Studie: 8,7 Stunden pro Woche für ineffiziente Arbeit

Eine Studie der StepStone Group zeigt: In Deutschland gehen pro Woche durchschnittlich 8,7 Stunden für ineffiziente Tätigkeiten im Job verloren, also mehr als ein voller Arbeitstag. Gleichzeitig wünscht sich ein Viertel der Befragten Investitionen in Technologien wie KI. Hier die wichtigsten Daten im Überblick.

Die wichtigsten Erkenntnisse der Studie

Für die Studie befragte die StepStone Group 5.800 Arbeitnehmer in Deutschland, darunter 700 Teilzeitbeschäftigte, sowie 600 Recruiter. Sechs Ergebnisse stechen heraus:

  • 8,7 Stunden pro Woche für unnötige Aufgaben und Meetings: Beschäftigte verbringen im Schnitt mehr als einen vollen Arbeitstag mit Tätigkeiten, die sie als unproduktiv empfinden.

  • 58 Prozent sagen, dass übermäßig komplexe Prozesse ihre Arbeitsleistung beeinträchtigen.

  • 46 Prozent wünschen sich klarere Kommunikation von ihrer Führungskraft.

  • 37 Prozent wünschen sich einfachere Prozesse.

  • 30 Prozent möchten mehr Schulungs- und Entwicklungsmöglichkeiten.

  • 25 Prozent wünschen sich Investitionen in bessere Technologien und Tools wie Künstliche Intelligenz.

Unzufriedenheit treibt die Jobsuche

Die Unzufriedenheit am Arbeitsplatz hat Folgen: 68 Prozent der unzufriedenen Befragten sind aktiv auf Jobsuche. Wer Produktivitätshürden ignoriert, riskiert also nicht nur verschenkte Arbeitszeit, sondern auch Abwanderung.

Warum KI hier ein echter Hebel ist

Die Studie betont, wie wichtig Künstliche Intelligenz künftig wird. Werden repetitive und unnötige Aufgaben teilweise oder ganz automatisiert, gewinnen Mitarbeitende Zeit für sinnvollere Tätigkeiten, die besser zu ihren Fähigkeiten passen. Das sehen auch die Befragten so: 25 Prozent wünschen sich ausdrücklich bessere Technologien und Tools.

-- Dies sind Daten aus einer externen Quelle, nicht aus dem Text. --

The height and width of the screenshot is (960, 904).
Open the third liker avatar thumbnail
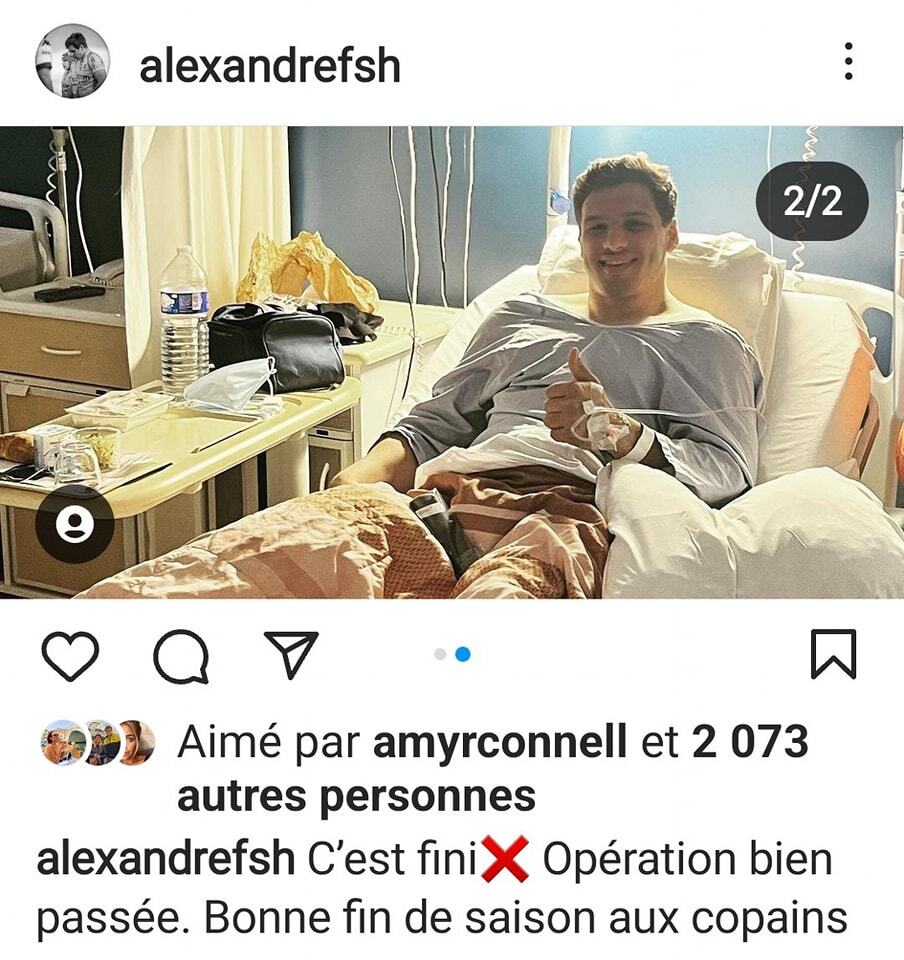[x=135, y=743]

Unternehmen, die auf Automatisierung und KI setzen, steigern damit nicht nur die Produktivität, sondern werden auch als Arbeitgeber attraktiver. Angesichts des zunehmenden Fachkräftemangels ist das ein doppelter Gewinn.

Fazit

8,7 verschenkte Stunden pro Woche sind ein klares Signal: Komplexe Prozesse, unklare Kommunikation und fehlende Tools kosten Unternehmen messbar Leistung. KI ist kein Selbstzweck, aber ein realistischer Hebel, um repetitive Arbeit zu reduzieren und Zeit für das Wesentliche zu schaffen.

FAQ

Wie viel Arbeitszeit geht laut Studie für ineffiziente Tätigkeiten verloren?

Laut der StepStone-Studie gehen in Deutschland pro Woche durchschnittlich 8,7 Stunden für ineffiziente Tätigkeiten verloren. Das entspricht mehr als einem vollen Arbeitstag je Woche.

Wer wurde für die Studie befragt?

Befragt wurden 5.800 Arbeitnehmer in Deutschland, darunter 700 Teilzeitbeschäftigte, sowie 600 Recruiter. Durchgeführt hat die Befragung die StepStone Group.

Was sind die größten Produktivitätshürden im Job?

Die größten Hürden sind übermäßig komplexe Prozesse mit 58 Prozent, unklare Kommunikation der Führungskraft mit 46 Prozent und zu komplizierte Abläufe mit 37 Prozent. Sie kosten messbar Arbeitsleistung.

Wie kann KI die Produktivität steigern?

KI steigert die Produktivität, indem sie repetitive und unnötige Aufgaben automatisiert. So gewinnen Mitarbeitende Zeit für anspruchsvollere Tätigkeiten, die besser zu ihren Fähigkeiten passen.

Warum ist KI auch für das Employer Branding relevant?

Unternehmen, die auf Automatisierung und KI setzen, gelten als moderner und entlasten ihre Teams. Das macht sie als Arbeitgeber attraktiver, was angesichts des Fachkräftemangels ein wichtiger Wettbewerbsvorteil ist.